Il y a des souvenirs qui ne s’effacent pas, même sous la poussière du temps ou les fuseaux horaires les plus improbables.
Mardi matin, je suis restée un temps fou à discuter en visio avec Sylviane, mon amie d’adolescence aujourd’hui à Melbourne.
Et je précise que ce n’est absolument pas mon habitude.
A 15 ans, nous étions des guides, scouts féminines en uniforme, mais surtout deux ados en quête d’un monde à refaire entre deux nœuds de foulard et un feu de bois mal maîtrisé sur lequel nous tentions de cuire sans les brûler les saucisses destinées à la patrouille.
Mardi, nous nous sommes remémoré le dernier soir de notre dernier camp, un moment pivot teinté de mélancolie que nous n’avons pas oublié.
La nuit était tombée, et nous étions bien décidées à refaire le monde, ou du moins, à le commenter longuement, assises à l’extérieur de la tente pendant que les autres dormaient.
A la rentrée, nous devions quitter les guides pour aller aux « Horizons », la suite du mouvement, et nous voulions graver ces derniers moments dans nos mémoires.
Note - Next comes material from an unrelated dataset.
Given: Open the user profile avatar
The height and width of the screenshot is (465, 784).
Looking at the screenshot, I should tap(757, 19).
Je ne savais pas si je continuerais… nous vivions nos derniers moments privilégiés.
Mais il n’était pas permis de rester dehors après le couvre-feu.
Nous avons dû réintégrer la tente et nous le regrettons encore.
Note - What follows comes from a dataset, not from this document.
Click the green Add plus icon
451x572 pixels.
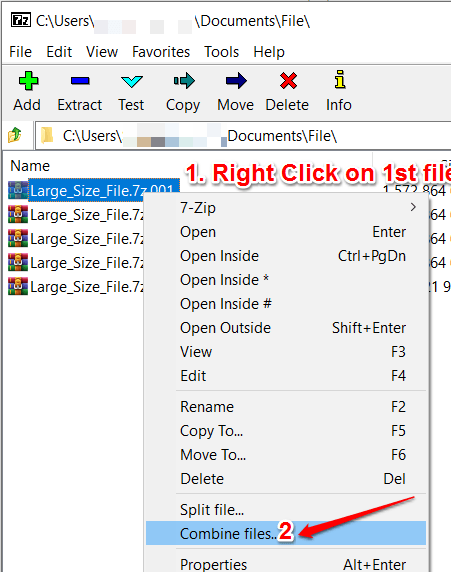point(28,81)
Ce n’est pas rien, à 15 ans, de comprendre que certaines choses ne seront plus jamais pareilles.

Mardi matin, cinquante ans plus tard, nous avons parlé pendant deux heures.
Deux heures de rires, d’émotions, de souvenirs et de cette joie étrange qui surgit lorsqu’on se retrouve, différentes… mais pareilles , malgré tout ce que la vie a tenté de changer en nous.
Nos conversations me rappellent que certaines amitiés ne vieillissent pas.
Elles repartent comme un feu que l’on croyait éteint mais qui reprend vie au premier souffle.
J’ai la chance d’avoir gardé quelques amies précieuses de mes autres vies, dans les deux premiers pays où j’ai vécu.
Et si je pouvais faire un vœu pour chacun, ce serait de vivre la même chose.
Avec Sylviane, même si les années ont passé, que des océans nous séparent et que nous avons échangé nos foulards de guides pour des écharpes de Marché de Noël (quoi qu’à Melbourne, sous une chaleur de 30°, les écharpes ne sont pas exactement l’accessoire incontournable), il y a une chose qui reste immuable: nous avons toujours 15 ans, un peu plus de sagesse, un peu moins d’insouciance, mais une aptitude identique à partir dans des fous rires et des conversations sans fin!